Margaretin boynunda çizikler vardı, kıvrımlı çizikler..
Margaret had scratches on her neck, curved scratches..
Parmak eklemlerinde çizikler vardı Lisada da çatlak bir dudak.
He had scratches on his knuckles, and Lisa had a split lip.
Ya çizikler?
What about the scratches?
Bu çizikler senin zaferlerini mi gösteriyorlar?
These markings… they tell of your victories?
O çizikler hakkında bir önsezi olduğunu söyledi Yaşlı adamın tekerlek üzerinde iyi.
She said she had a hunch about the scratches on the old man's wheel well.
Bu çizikler ne, ne oldu?
Stitches. What happened?
Yeni Loeffler Randalllarımın üzerinde çizikler vardı ama hemen çıktılar.
My new Loeffler Randalls had scuff marks on them, but they came right off.
Pekala Jose, neden çizikler ve morluklardan başlamıyoruz?
All right, Jose, why don't we start with the bruises and scratch marks?
Her tarafında çizikler ve çürükler var.
She's covered in scratches and bruises.
Kemik parçalarındaki çizikler ve çöküntüler, şu bizim opossumun dişlerine uyuyor.
The scratches and indentations on these bone fragments are inconsistent with our possum's teeth.

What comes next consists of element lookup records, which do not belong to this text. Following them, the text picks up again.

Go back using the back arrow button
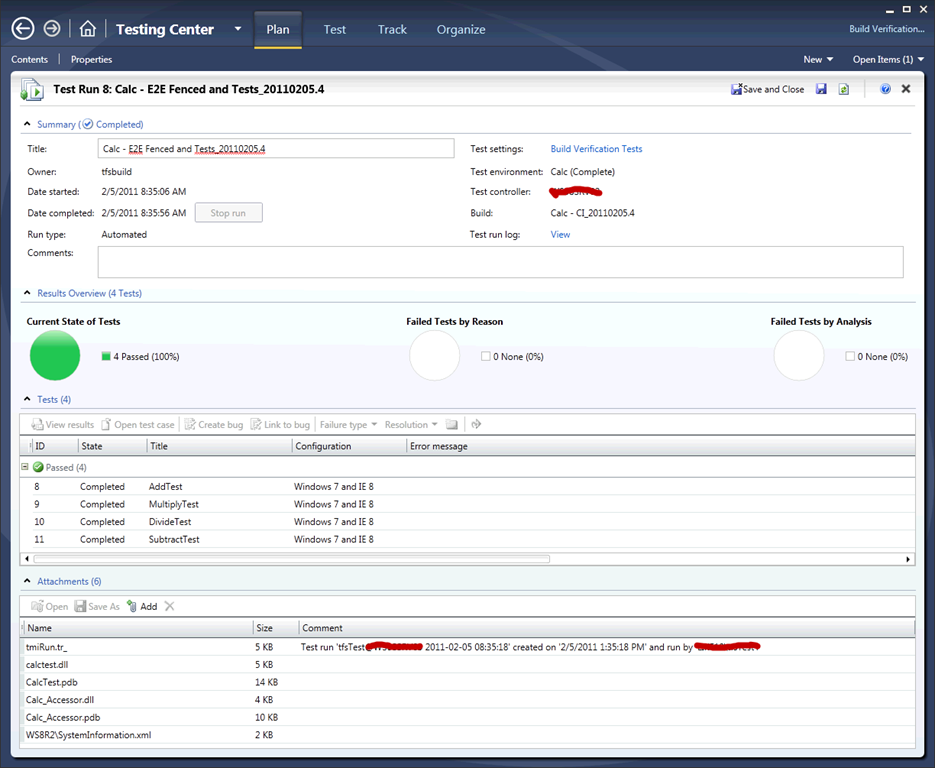This screenshot has width=935, height=768. pyautogui.click(x=22, y=29)
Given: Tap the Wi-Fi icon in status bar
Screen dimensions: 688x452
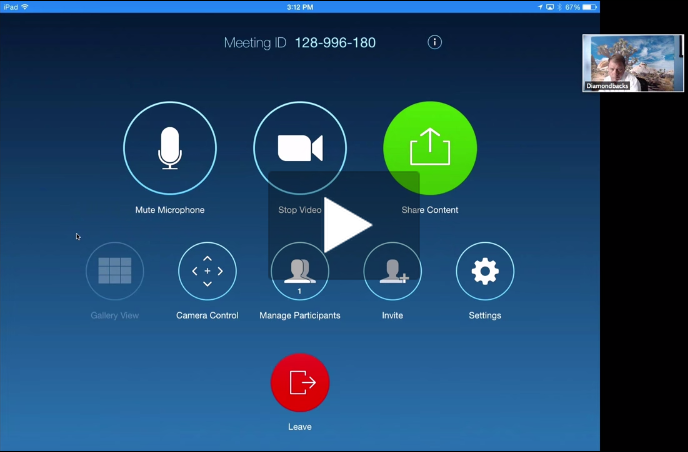Looking at the screenshot, I should click(25, 6).
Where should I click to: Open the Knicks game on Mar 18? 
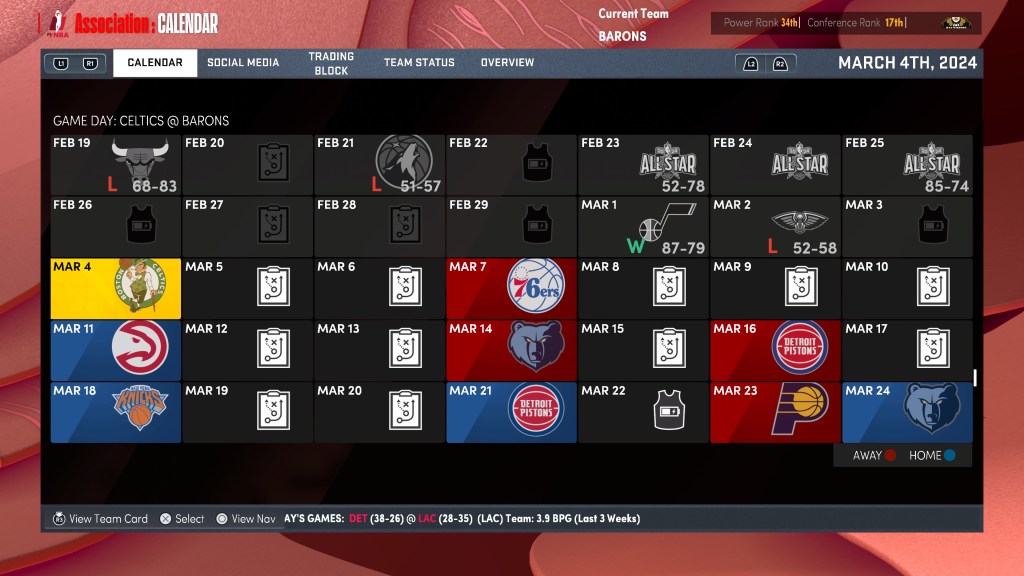coord(140,410)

Alecin yüzü çizikler içinde. Onunla kavga ettiğini kabul ediyor.
Alec's face was scratched, he admits having fought with her.
Kabuktaki çizikler yıldızlara benziyor.
The markings on its shell. Look like stars.
Duvarda çizikler. Muhtemelen bir silah bilenmiş.
Got scratches on the wall. Probably a weapon sharpening.
Çizikler. -Ne oldu?
The scratches.-What happened?
Çizikler ile ilgili sorun ne ki?
What's the matter with scars?
İki yanında da çizikler olan gümüş renkli Audi.
Silver Audi with a scratch on both sides. Well, I don't know who it is.
Çizikler vardı. Coleun kollarında.
Cole has… scratches on his arm.
Elindeki çizikler kazıp çıkmaya çalışırken mi oldu? Denedim?
That's where you got the cuts, from trying to dig yourself out?